Return nothing but the lines from the line with "Task: Click the 4DX Ventures logo icon" through the last line of the entries that follow, copied exactly and free of pictures.

==========

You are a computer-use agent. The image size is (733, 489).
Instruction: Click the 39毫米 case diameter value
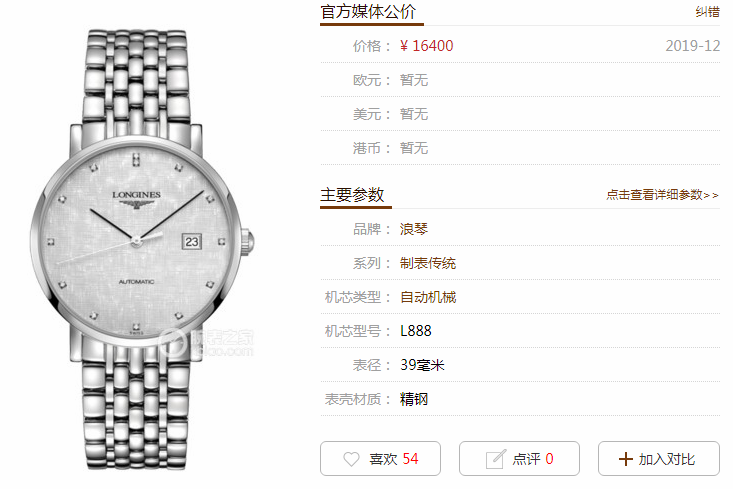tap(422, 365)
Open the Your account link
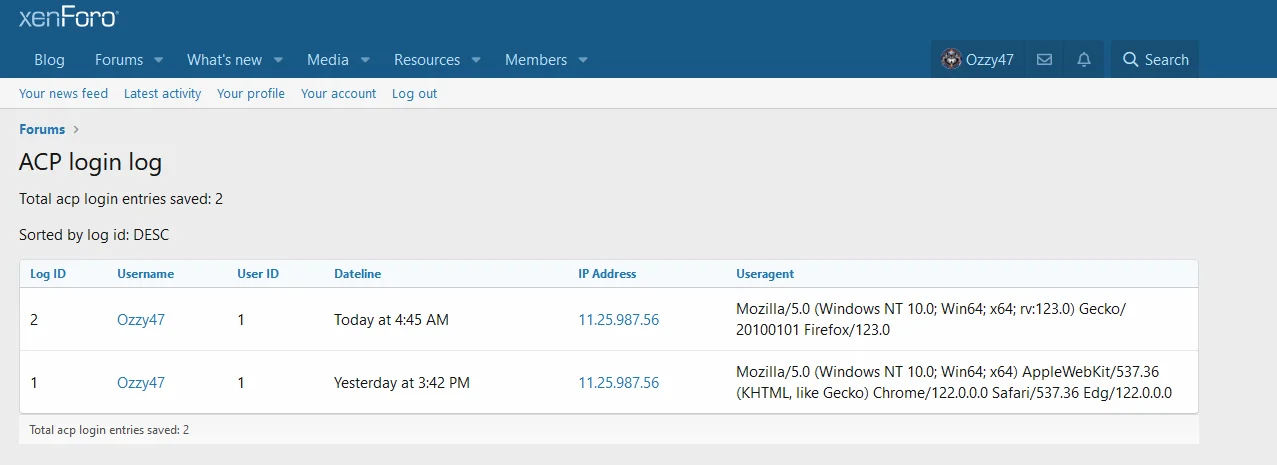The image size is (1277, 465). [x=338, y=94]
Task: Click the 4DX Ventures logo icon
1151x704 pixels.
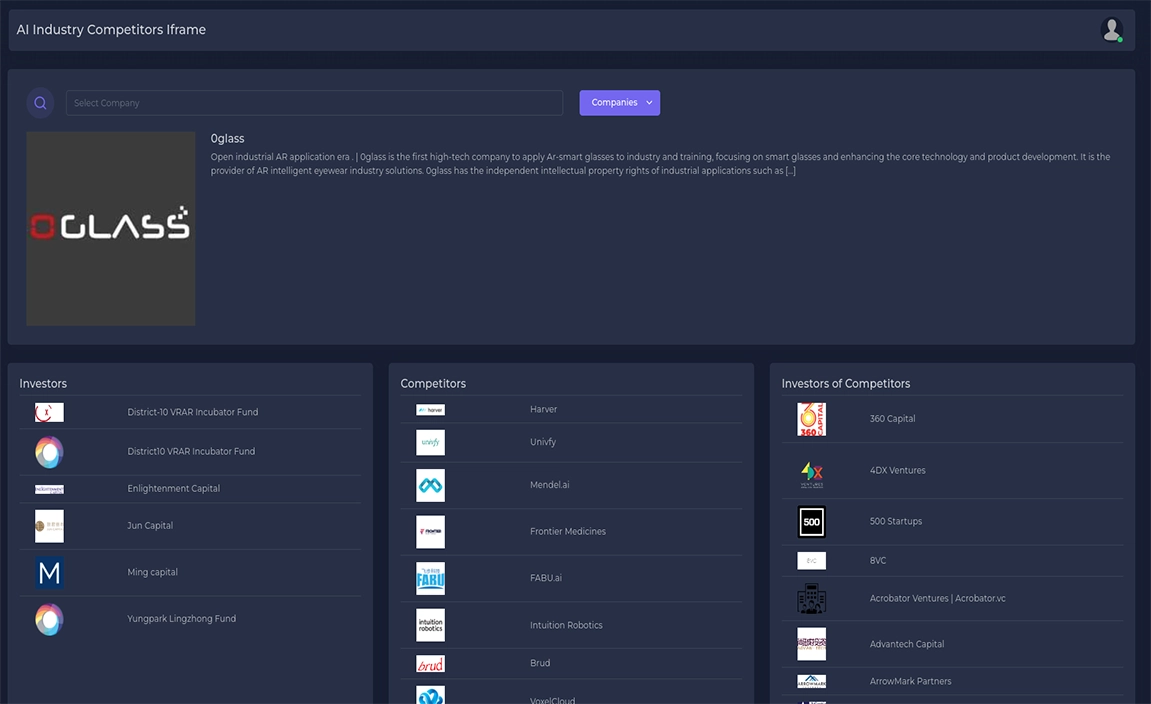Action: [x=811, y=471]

==========

TASK RESPONSE ->
Task: Click the 4DX Ventures logo icon
1151x704 pixels.
Action: [x=811, y=471]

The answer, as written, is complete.